Butler – celebrated for her seminal book Gender Trouble (1990) – here combines deconstruction and psychoanalysis to unpick how violence is framed as legitimate or illegitimate, and how, perversely, those who are most powerless are often designated – by the power of the state – as the source of violence, whereas ‘state violence’ always cloaks itself in the language of legitimate ‘force’. Invoking Michel Foucault’s concept of biopolitics, Butler highlights how contemporary biopolitical power over life differs from the ‘power of the sovereign’: while the sovereign could, in Foucault’s terms, ‘make die or let live’, the biopolitical has the power ‘to make live or to let die’. This form of power is both everywhere and nowhere, not least in the ‘phantasmagoria of racism’ that might explain the actions of, say, police officers killing black Americans who pose no threat: how, Butler asks, could Walter Scott, shot dead in 2015 as he ran away from South Carolina police, ‘become phantasmagorically turned around, made into a threatening figure to be killed?’ Or similarly, how can we understand how European governments disavow responsibility for ‘the thousands of migrants who have lost their lives in the Mediterranean’? Racism, here, informs what Butler calls the ‘metric of grievability’, which deems such lives ‘not worthy of safeguarding’.
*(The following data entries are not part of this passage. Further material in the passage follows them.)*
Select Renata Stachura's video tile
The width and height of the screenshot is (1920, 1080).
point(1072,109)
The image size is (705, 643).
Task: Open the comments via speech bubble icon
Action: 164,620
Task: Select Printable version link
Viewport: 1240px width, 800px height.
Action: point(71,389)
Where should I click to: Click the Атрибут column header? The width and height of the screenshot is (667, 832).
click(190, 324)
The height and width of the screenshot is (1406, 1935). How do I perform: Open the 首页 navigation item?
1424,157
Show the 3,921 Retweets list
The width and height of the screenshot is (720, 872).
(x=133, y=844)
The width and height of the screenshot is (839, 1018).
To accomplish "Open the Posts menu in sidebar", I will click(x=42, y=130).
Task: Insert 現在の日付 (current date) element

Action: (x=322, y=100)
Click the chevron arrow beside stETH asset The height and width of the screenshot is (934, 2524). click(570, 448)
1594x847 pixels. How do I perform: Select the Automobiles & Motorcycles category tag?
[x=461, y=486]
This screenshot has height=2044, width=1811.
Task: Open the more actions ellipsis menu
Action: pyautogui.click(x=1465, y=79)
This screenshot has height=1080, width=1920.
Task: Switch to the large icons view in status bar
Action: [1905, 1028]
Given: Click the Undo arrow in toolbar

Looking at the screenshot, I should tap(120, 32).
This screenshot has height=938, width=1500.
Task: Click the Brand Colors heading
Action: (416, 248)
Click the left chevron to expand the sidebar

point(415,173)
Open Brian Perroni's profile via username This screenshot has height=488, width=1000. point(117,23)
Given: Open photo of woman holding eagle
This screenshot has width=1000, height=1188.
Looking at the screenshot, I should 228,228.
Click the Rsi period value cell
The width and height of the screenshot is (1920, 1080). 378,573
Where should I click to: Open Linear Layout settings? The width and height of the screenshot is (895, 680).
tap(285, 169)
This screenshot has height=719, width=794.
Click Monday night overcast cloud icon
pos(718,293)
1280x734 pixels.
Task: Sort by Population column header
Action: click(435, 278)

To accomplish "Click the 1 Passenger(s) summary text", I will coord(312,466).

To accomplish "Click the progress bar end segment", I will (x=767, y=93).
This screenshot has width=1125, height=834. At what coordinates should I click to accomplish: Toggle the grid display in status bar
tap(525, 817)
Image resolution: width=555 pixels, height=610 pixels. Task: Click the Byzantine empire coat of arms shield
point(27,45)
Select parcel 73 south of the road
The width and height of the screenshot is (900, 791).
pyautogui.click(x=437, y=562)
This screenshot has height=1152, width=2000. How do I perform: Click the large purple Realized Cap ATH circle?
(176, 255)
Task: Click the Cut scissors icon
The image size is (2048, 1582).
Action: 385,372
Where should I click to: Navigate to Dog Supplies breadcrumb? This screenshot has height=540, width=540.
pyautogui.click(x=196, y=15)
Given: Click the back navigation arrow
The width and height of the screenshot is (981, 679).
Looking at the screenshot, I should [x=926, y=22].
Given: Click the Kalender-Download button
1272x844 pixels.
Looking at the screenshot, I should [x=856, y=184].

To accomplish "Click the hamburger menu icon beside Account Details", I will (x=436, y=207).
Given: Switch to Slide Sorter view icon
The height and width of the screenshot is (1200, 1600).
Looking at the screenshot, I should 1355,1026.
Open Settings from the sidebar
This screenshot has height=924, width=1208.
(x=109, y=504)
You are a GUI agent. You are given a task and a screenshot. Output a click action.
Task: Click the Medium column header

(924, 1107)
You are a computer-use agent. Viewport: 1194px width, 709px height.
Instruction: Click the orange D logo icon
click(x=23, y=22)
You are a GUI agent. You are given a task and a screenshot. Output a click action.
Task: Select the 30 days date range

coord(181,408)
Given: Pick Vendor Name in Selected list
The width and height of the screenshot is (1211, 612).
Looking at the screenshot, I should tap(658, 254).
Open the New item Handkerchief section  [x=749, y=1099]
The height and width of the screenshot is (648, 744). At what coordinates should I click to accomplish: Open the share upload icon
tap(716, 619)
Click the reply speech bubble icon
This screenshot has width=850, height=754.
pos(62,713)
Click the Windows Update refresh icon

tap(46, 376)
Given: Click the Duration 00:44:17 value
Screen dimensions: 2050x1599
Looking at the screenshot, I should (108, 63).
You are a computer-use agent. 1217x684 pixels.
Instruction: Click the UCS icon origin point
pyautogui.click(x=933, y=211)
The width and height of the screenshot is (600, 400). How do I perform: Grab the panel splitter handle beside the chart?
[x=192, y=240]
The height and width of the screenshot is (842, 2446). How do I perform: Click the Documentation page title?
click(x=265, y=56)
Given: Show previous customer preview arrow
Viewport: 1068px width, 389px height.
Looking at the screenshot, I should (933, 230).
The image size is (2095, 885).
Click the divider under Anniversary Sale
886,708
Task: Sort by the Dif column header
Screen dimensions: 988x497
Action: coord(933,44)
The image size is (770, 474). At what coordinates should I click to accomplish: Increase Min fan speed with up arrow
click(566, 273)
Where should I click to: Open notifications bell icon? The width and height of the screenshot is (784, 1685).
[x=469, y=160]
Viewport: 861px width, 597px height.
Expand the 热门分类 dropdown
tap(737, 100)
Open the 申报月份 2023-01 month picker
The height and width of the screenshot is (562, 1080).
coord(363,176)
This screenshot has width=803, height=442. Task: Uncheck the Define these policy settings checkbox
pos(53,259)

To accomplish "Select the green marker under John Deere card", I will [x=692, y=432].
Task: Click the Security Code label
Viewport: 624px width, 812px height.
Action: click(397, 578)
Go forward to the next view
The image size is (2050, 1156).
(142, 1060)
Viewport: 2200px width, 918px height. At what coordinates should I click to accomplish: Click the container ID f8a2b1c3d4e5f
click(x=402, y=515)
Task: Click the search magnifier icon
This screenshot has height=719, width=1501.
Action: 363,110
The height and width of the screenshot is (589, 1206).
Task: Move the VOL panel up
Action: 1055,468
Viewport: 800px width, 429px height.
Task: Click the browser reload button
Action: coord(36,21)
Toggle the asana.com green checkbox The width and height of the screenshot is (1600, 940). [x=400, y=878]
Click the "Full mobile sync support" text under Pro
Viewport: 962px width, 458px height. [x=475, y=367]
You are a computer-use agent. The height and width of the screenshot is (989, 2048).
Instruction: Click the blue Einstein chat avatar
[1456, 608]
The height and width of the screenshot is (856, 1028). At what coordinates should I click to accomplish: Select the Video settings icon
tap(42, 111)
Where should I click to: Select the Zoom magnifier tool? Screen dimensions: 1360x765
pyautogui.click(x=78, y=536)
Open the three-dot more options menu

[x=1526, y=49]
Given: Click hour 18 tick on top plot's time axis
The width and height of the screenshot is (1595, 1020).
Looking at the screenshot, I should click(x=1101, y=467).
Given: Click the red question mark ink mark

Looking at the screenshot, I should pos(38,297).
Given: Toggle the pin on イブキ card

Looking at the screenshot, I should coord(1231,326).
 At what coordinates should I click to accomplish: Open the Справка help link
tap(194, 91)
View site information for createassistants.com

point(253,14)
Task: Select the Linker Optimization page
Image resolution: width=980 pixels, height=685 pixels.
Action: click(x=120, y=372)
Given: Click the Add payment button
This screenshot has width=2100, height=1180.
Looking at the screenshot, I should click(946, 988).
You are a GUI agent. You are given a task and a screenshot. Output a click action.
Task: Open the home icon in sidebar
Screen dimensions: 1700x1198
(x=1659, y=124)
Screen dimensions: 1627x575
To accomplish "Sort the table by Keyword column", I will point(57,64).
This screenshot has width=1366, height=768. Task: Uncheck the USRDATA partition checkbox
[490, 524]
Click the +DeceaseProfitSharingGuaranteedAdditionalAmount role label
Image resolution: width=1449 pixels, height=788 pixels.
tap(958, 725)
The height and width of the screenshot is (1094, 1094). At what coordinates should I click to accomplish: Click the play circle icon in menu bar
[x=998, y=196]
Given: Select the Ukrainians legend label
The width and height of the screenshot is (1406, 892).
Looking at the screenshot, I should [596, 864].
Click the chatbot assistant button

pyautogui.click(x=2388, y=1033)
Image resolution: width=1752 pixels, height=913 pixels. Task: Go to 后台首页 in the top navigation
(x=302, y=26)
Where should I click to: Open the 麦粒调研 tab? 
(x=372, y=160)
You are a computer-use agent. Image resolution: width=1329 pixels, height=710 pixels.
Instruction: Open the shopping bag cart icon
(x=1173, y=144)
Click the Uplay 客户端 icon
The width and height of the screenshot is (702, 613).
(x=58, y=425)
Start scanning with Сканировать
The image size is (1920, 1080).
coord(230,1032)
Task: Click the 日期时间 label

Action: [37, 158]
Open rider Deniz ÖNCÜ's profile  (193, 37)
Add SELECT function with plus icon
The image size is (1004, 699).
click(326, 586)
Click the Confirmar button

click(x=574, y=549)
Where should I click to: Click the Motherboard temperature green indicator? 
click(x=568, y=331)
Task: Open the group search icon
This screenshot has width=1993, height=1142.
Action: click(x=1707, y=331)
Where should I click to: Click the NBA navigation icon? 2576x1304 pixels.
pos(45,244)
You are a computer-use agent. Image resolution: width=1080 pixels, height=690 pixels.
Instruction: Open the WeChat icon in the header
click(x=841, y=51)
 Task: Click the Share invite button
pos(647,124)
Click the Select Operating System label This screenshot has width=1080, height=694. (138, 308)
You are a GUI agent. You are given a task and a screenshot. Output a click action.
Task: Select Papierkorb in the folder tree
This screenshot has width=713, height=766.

Butler’s attempt to explain this moral vacuity, even while liberal society pays lip-service to the notion of equality of human rights, leads her into a complex psychoanalytical exploration of how the individual subject, and entire societies, imagine others as a violent threat against their own selfhood. Going back to the theories of psychoanalysts Sigmund Freud and Melanie Klein, Butler examines the ambiguities that lie at the heart of the social bond between people – the tensions between love and hate, nurture and loss, hostility and dependency – which she then maps onto the social realm. Returning to Freud’s concept of the ‘death drive’, Butler argues that rather than deny the destructive drives that human beings harbour, an ethics of nonviolence should emphasise the life of the social bond not as the individualist liberal concept of a ‘contract’ between otherwise independent, competing individuals, but as ‘based in embodied forms of interdependency’. ‘The obligation not to destroy each other’, she writes, ‘emerges from the vexed social form of our lives, and leads us to reconsider whether self-preservation is not linked to preserving the lives of others.’
The limit of Butler’s psychoanalytical horizon, though, is that it cannot really explain what lies behind the ‘war-logic’ that distorts people’s capacity for solidarity into a paranoid fear of others. Butler’s examination of the correspondence between Freud and Albert Einstein (published in 1933) regarding the psychological motivations of populations during the rise of fascism, offers insights into how people lose their inhibitions against violence towards others, but tells us nothing about the economic and political causes of war. So The Force of Nonviolence is frustrating for its lack of substantial suggestions for which political forms might embody this ethics of nonviolence. Perhaps it flickers into view for a moment, but Butler barely registers it: ‘Freud’, she writes, ‘speculated that an evolution of the masses may be possible through education and the cultivation of solidaristic sentiments of a non-nationalist sort.’ If there is a name for the political form of radical equality and reciprocity in the social bond, it is democracy. Yet Butler names it only once, and passes it by.
Judith Butler, The Force of Nonviolence: The Ethical in the Political, Verso 2020.